_PROBLEM DETAILS_.
Please copy out all of the data below, requests included, and shift every answer coordinate by adding 12 to each of its numbers. Leave the pictures out.
━━━ DATA
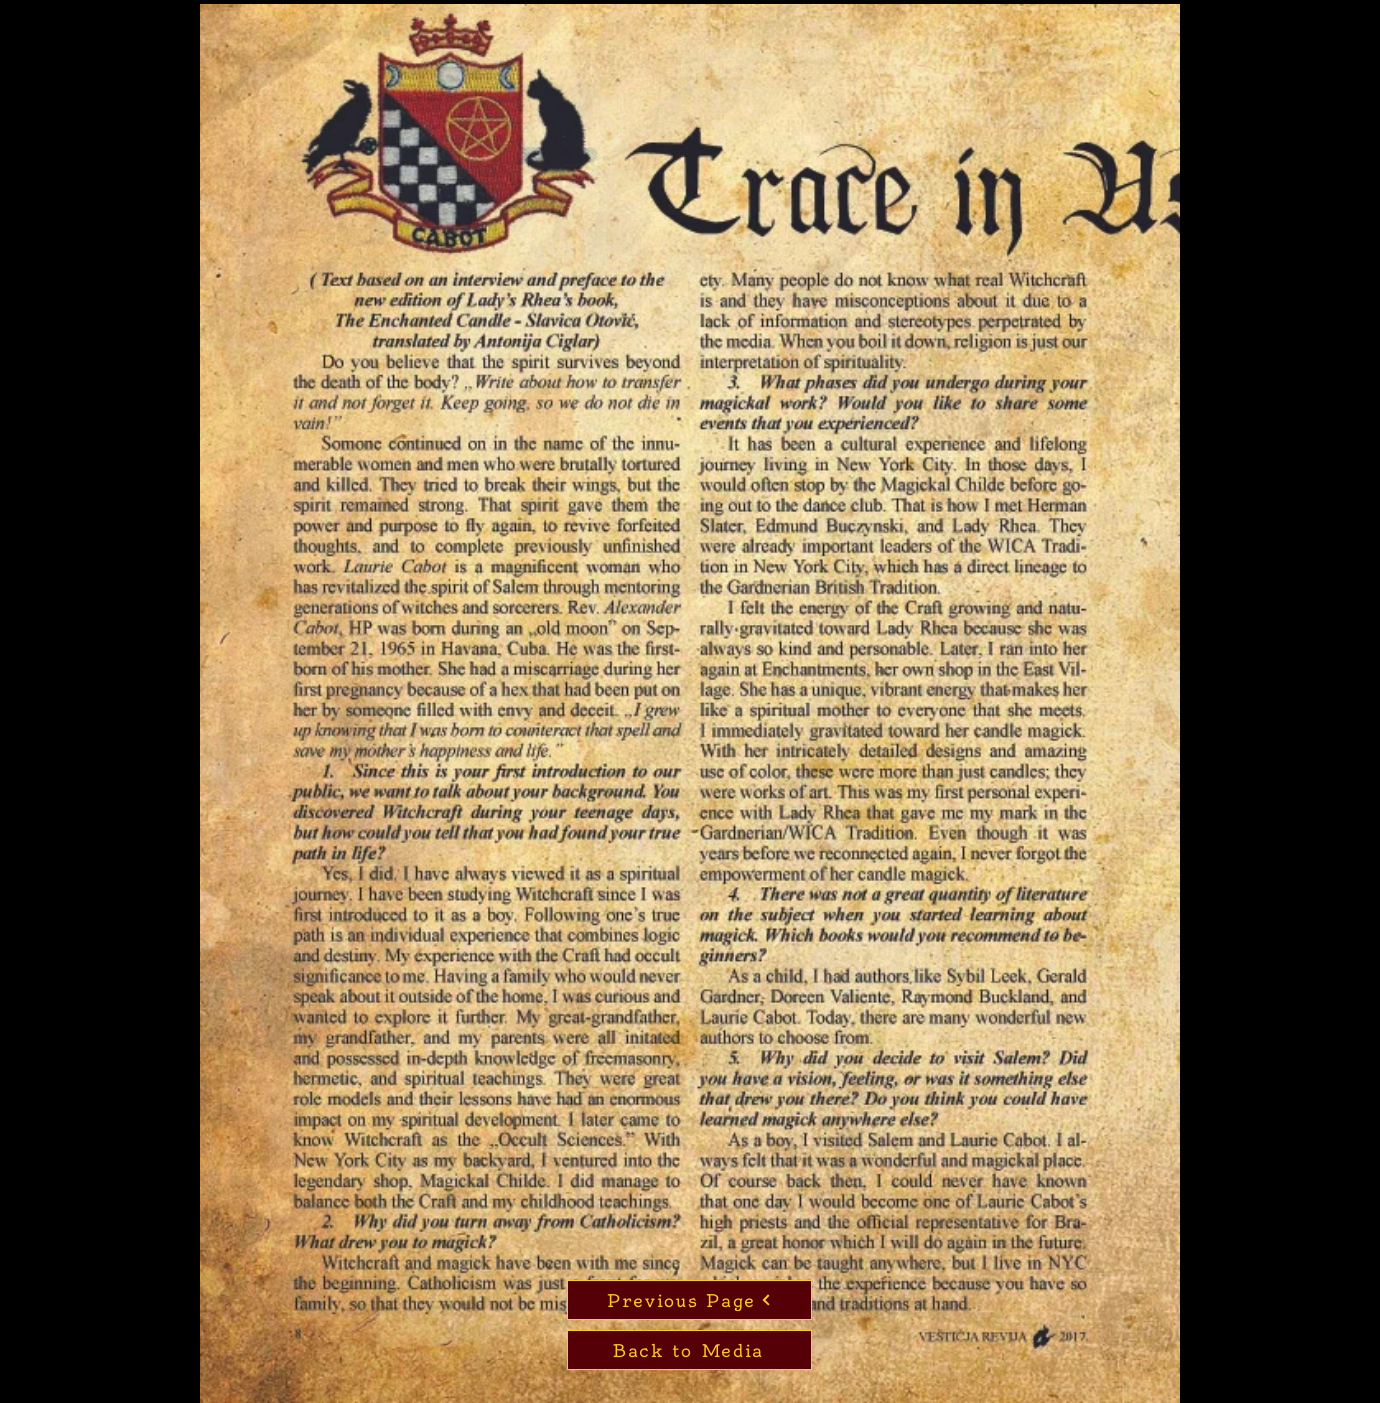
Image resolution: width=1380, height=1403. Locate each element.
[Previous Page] (689, 1300)
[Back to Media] (689, 1350)
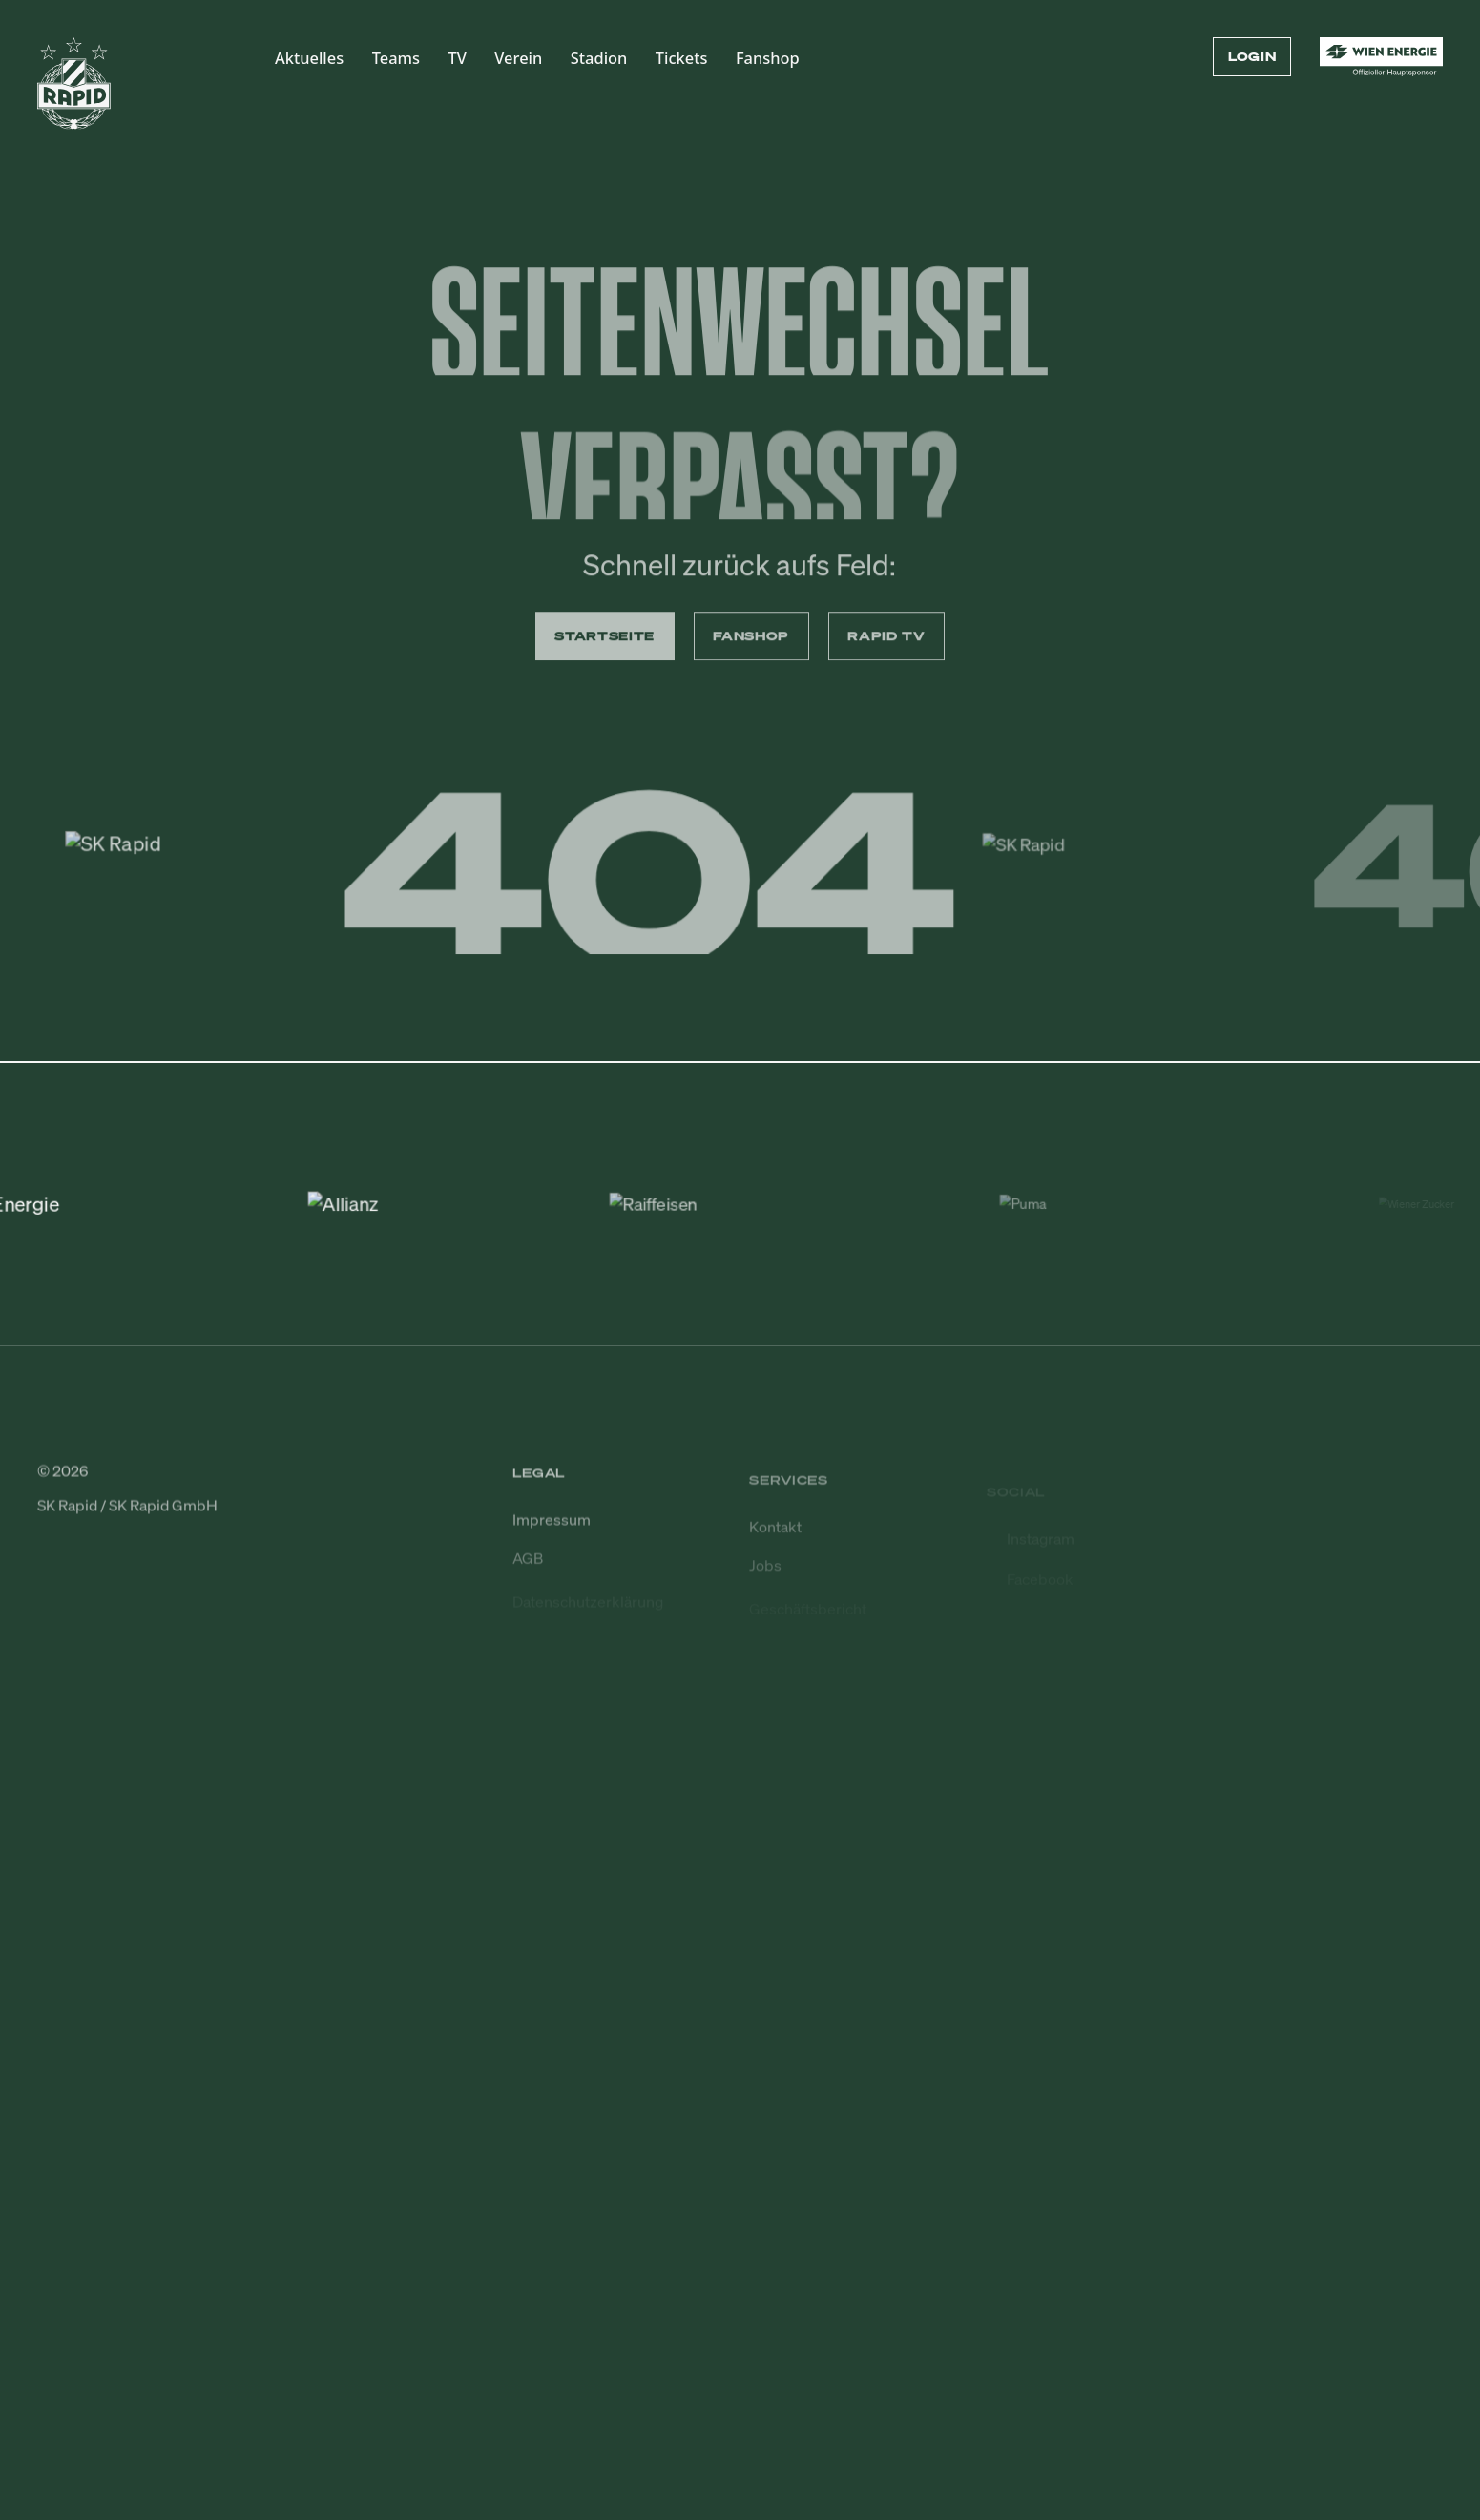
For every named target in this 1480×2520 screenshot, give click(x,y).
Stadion (599, 58)
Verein (518, 58)
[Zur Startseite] (74, 92)
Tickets (682, 58)
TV (457, 58)
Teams (396, 58)
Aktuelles (309, 58)
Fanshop (768, 58)
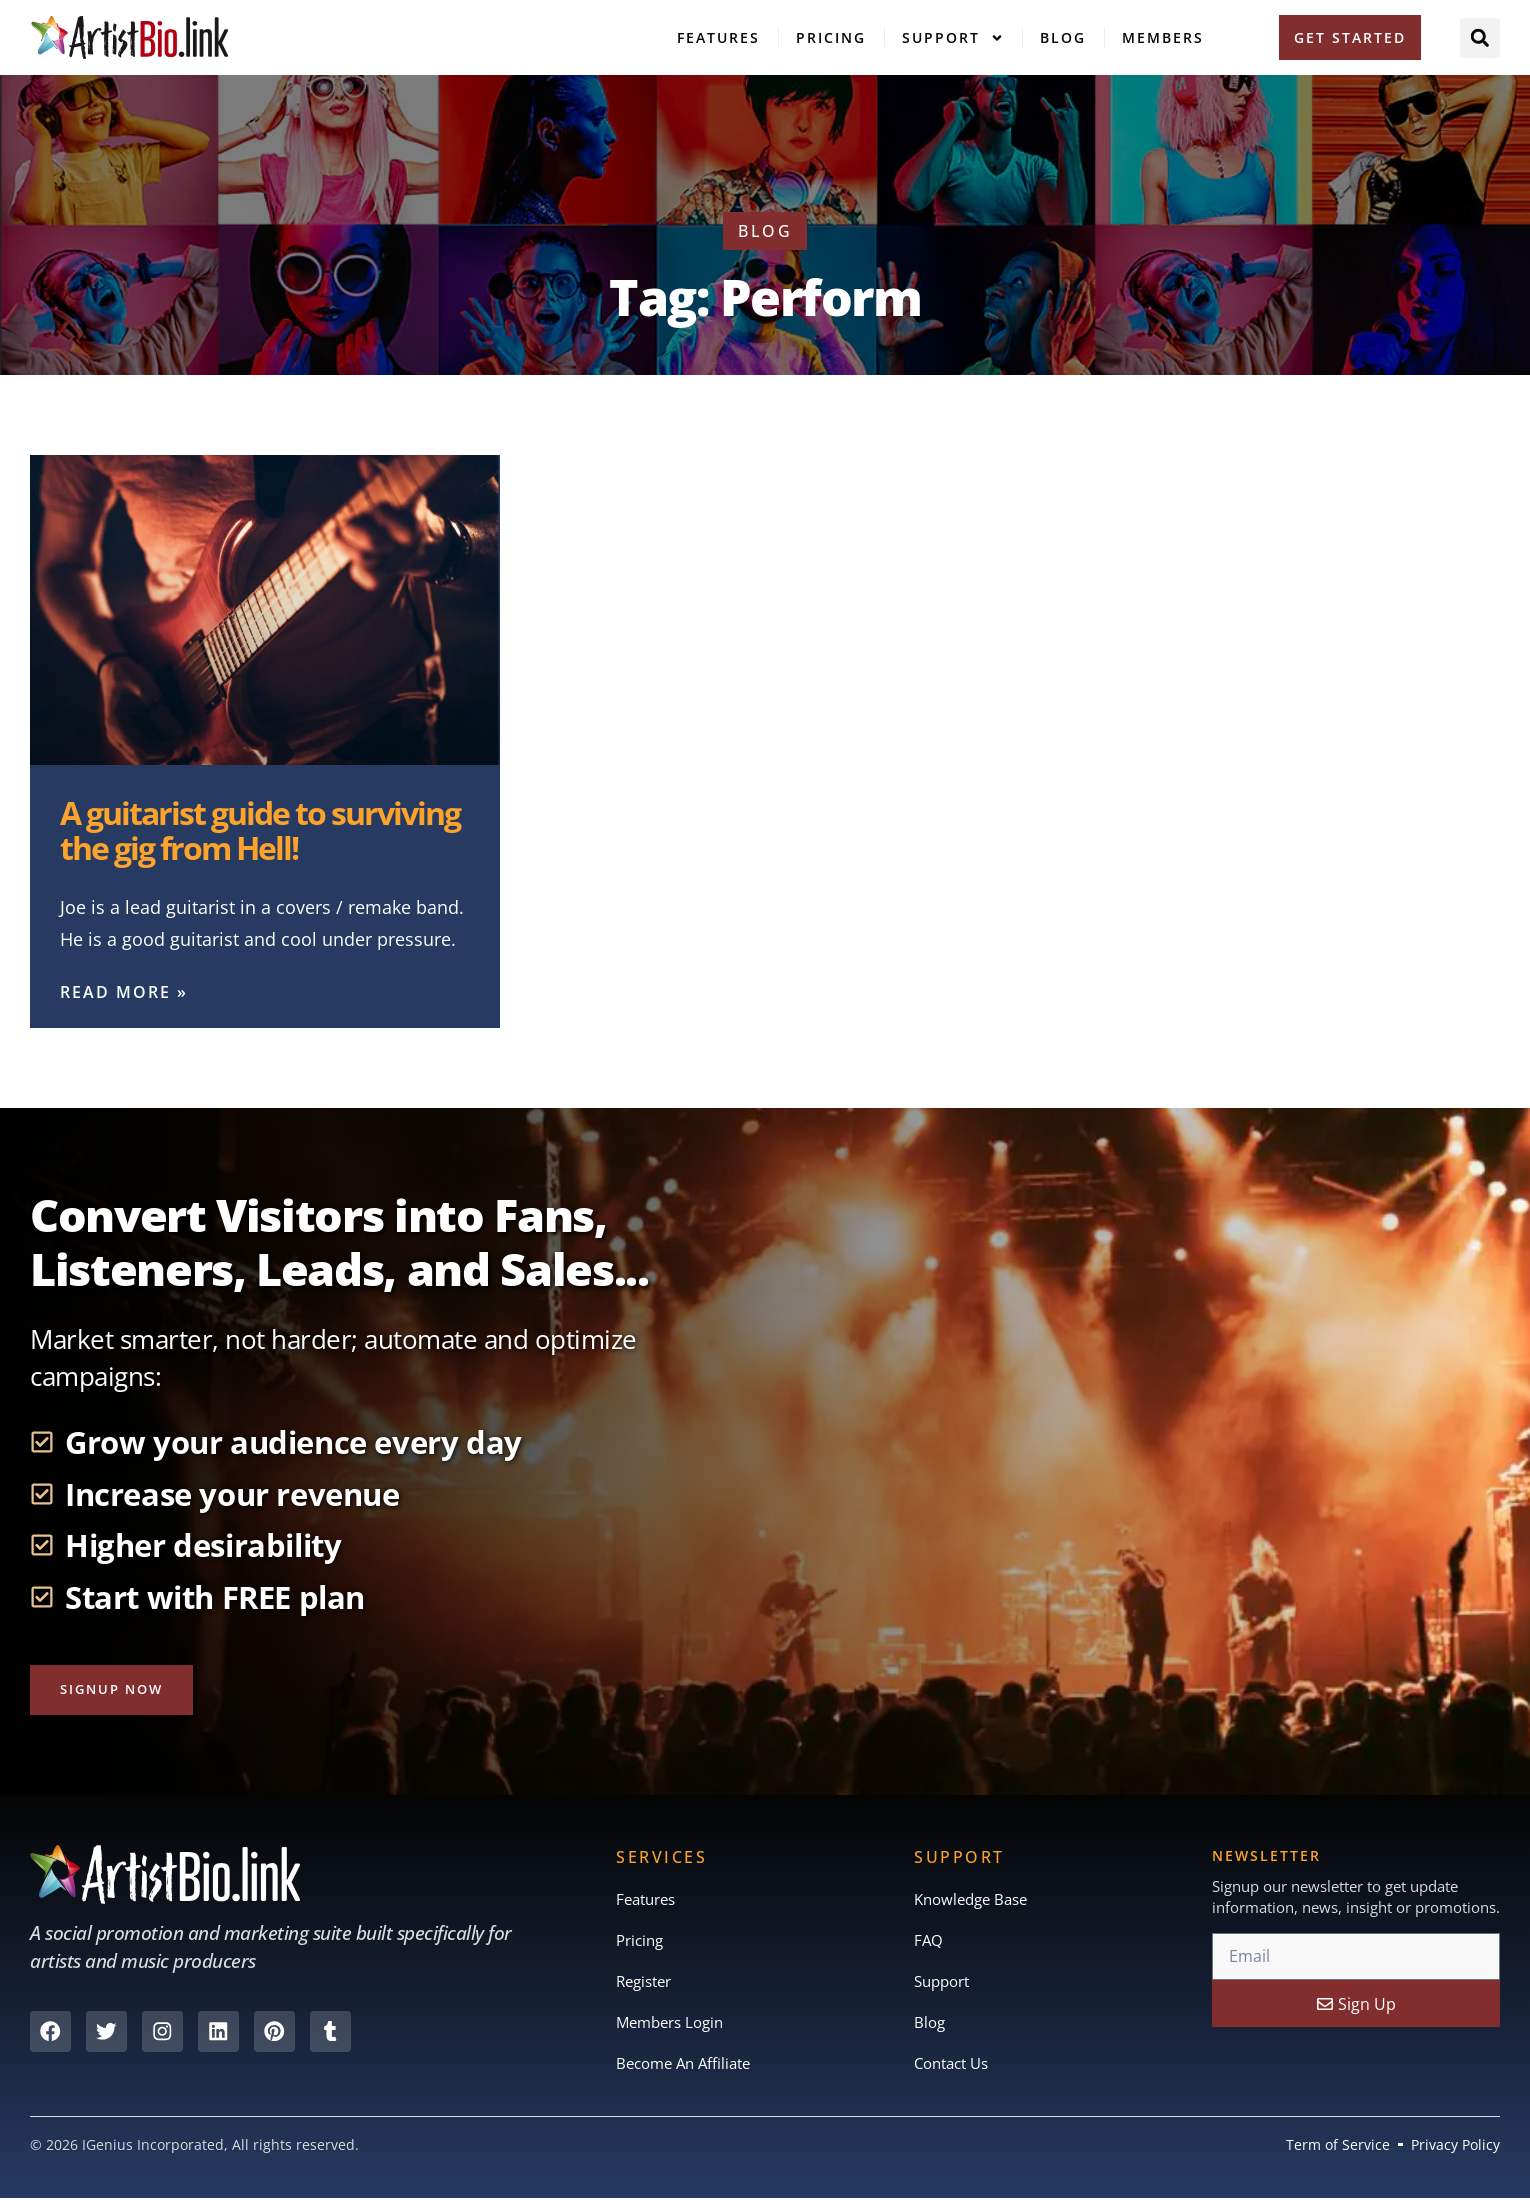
━━━━━━
_RESPONSE BELOW_.
Image resolution: width=1380, height=1403. Locate each element.
[Previous Page] (701, 1312)
[Back to Media] (701, 1362)
For every named target in this 1480×2520 screenshot, give click(x,y).
Stadion (611, 70)
Verein (530, 70)
[Zur Startseite] (86, 104)
Tickets (694, 70)
TV (469, 70)
Teams (408, 70)
Aktuelles (321, 70)
Fanshop (780, 70)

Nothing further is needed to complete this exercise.